Tax preparation software can make reporting Form 1099-B data easier by guiding you through the process of entering transaction details and applying the correct calculations. Most major tax software options support direct import of 1099-B forms from participating brokerage firms. If your transactions are complex or if you’re unsure how to handle certain situations—like options trading, corporate actions, or inherited securities—consulting a tax professional may be beneficial. A professional can help interpret confusing parts of your 1099-B, determine proper adjustments, and ensure that your return is accurate and optimized for the lowest legal tax liability.

Special Situations: Inherited and Gifted Securities

Inherited and gifted securities come with special tax rules that affect how you report them on Form 1099-B and Form 8949. For inherited assets, the cost basis is generally the fair market value on the date of death of the original owner, and gains are considered long-term regardless of the actual holding period. For gifted assets, the recipient generally inherits the original owner’s cost basis and holding period. However, if the fair market value at the time of the gift is lower than the donor’s basis, and the asset is sold at a loss, different rules may apply. These nuances require careful recordkeeping and may not be fully reflected on the 1099-B form.

Options and Other Derivatives

If you trade options or other derivative instruments, your Form 1099-B may include transactions with unique tax characteristics. For example, selling a put or call option may generate short-term gain even if the underlying asset is held long-term. If an option expires worthless, your loss is generally the premium paid. If it is exercised, the cost basis of the underlying asset is adjusted accordingly.

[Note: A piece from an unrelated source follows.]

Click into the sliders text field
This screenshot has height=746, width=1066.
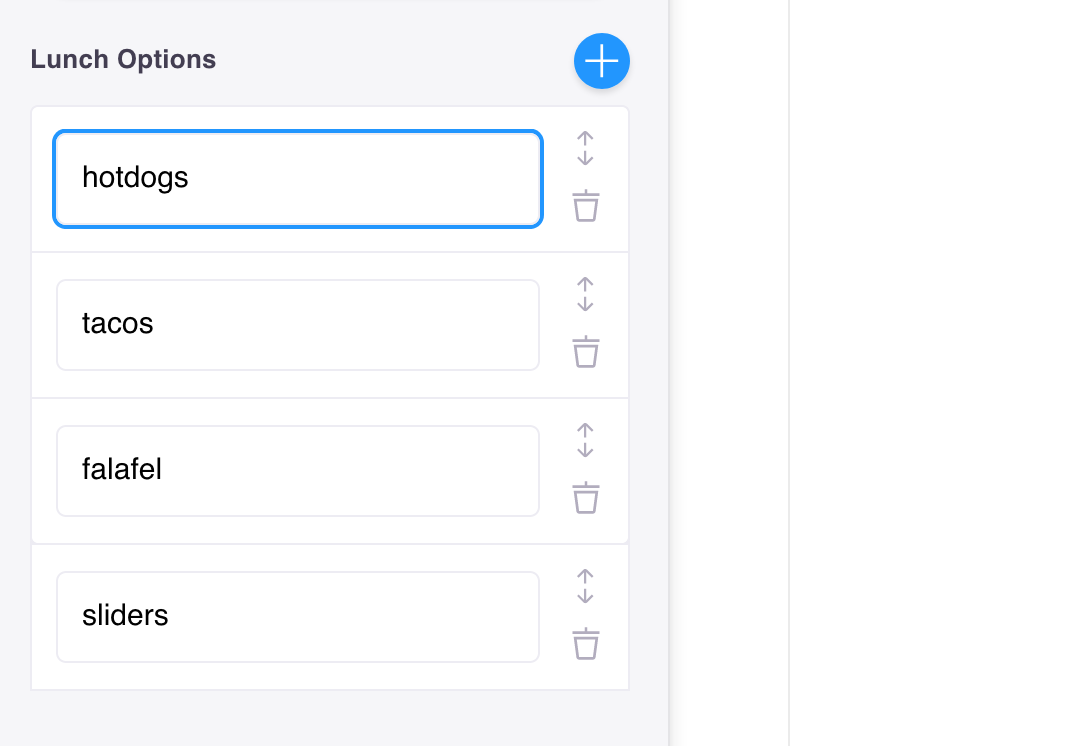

Because of the complexity, it’s important to read the fine print of your brokerage’s statements and consult IRS guidance or a tax professional to ensure proper treatment on Form 8949 and Schedule D.

Cryptocurrency and Digital Assets

Although cryptocurrency transactions are not always reported on a traditional Form 1099-B, the IRS treats digital assets as property, and you must report gains and losses when they are sold, traded, or used. Starting in future tax years, brokers dealing in digital assets may be required to issue 1099 forms similar to the 1099-B. Until then, it’s your responsibility to track your digital asset transactions manually, including dates, amounts, and fair market value. Tax software or crypto-specific tracking tools can assist, but you must ensure that gains and losses are properly reported on Form 8949 and Schedule D.

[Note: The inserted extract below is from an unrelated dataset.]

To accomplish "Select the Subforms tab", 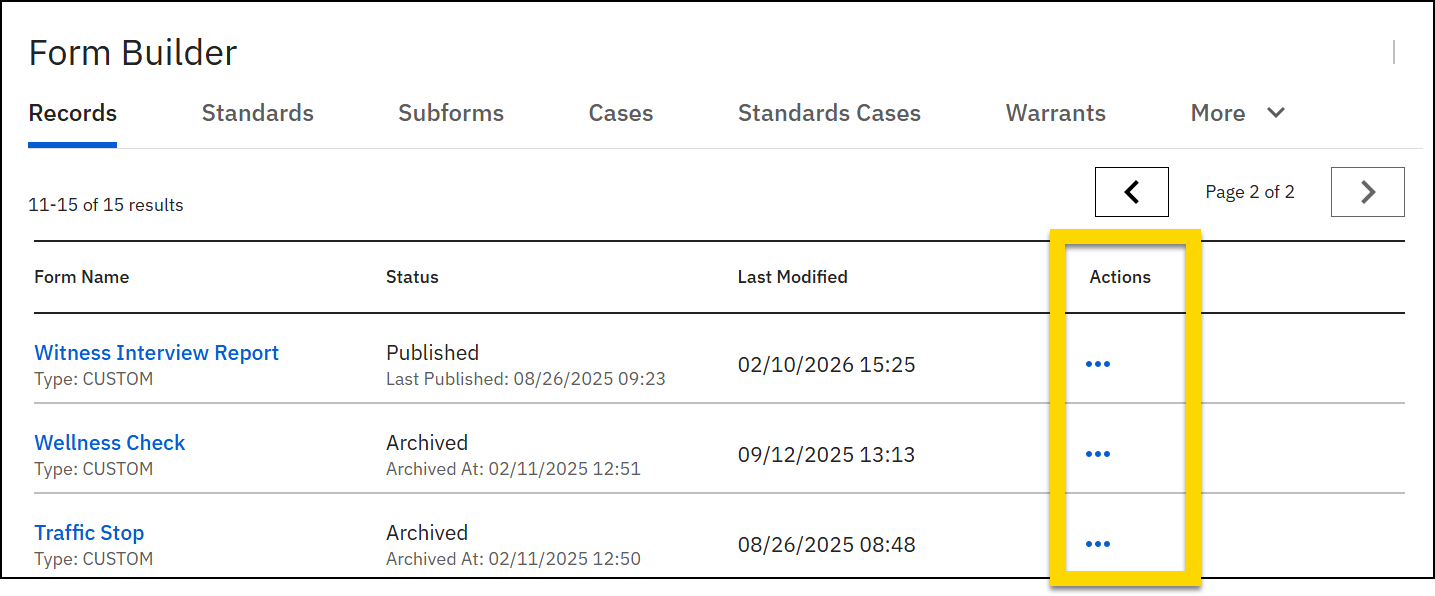I will click(450, 113).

Mutual Funds and Reinvested Dividends

Many investors automatically reinvest dividends into mutual funds, which creates a new purchase each time a dividend is reinvested. These reinvestments increase your cost basis over time. When you eventually sell shares of the mutual fund, you must account for each reinvestment to calculate your total cost basis. Brokers often provide average cost basis or specific identification methods for reporting these sales. If you’re using the average cost method, make sure it’s applied consistently across all sales. Form 1099-B typically reflects these transactions, but reviewing your year-end statements is critical to ensure accuracy.

Corporate Actions That Affect Basis

Certain corporate actions—such as stock splits, mergers, spin-offs, or return-of-capital distributions—can change the cost basis or number of shares you own. These changes may not always be reflected on your 1099-B. For example, a stock split increases the number of shares you own but reduces your per-share cost basis. A merger might result in you receiving shares of a different company and possibly some cash, requiring basis allocation. It’s important to retain any documentation provided by your brokerage regarding these events and adjust your basis accordingly when you report the sale of affected securities.

Wash Sales in Detail

The wash sale rule prevents taxpayers from claiming a loss on a security if they purchase the same or a substantially identical security within 30 days before or after the sale that generated the loss. If a wash sale occurs, the disallowed loss is added to the cost basis of the newly acquired security and deferred until that security is eventually sold. Your brokerage will usually identify wash sales on Form 1099-B, but it only applies to transactions in the same account. If you have multiple brokerage accounts or IRAs, the brokerage may not detect all wash sales, and you are responsible for identifying and reporting them correctly.

Amended Form 1099-B and Corrections

Occasionally, brokers issue corrected 1099-B forms if errors are discovered after the initial release. These corrections can include changes to cost basis, classification of short-term vs long-term gains, or inclusion of previously missing transactions. If you receive a corrected 1099-B after filing your tax return, you may need to file an amended return using Form 1040-X. Always compare your records with the corrected form and consult a tax advisor to determine whether an amended return is necessary. Ignoring a corrected 1099-B could lead to discrepancies and IRS notices.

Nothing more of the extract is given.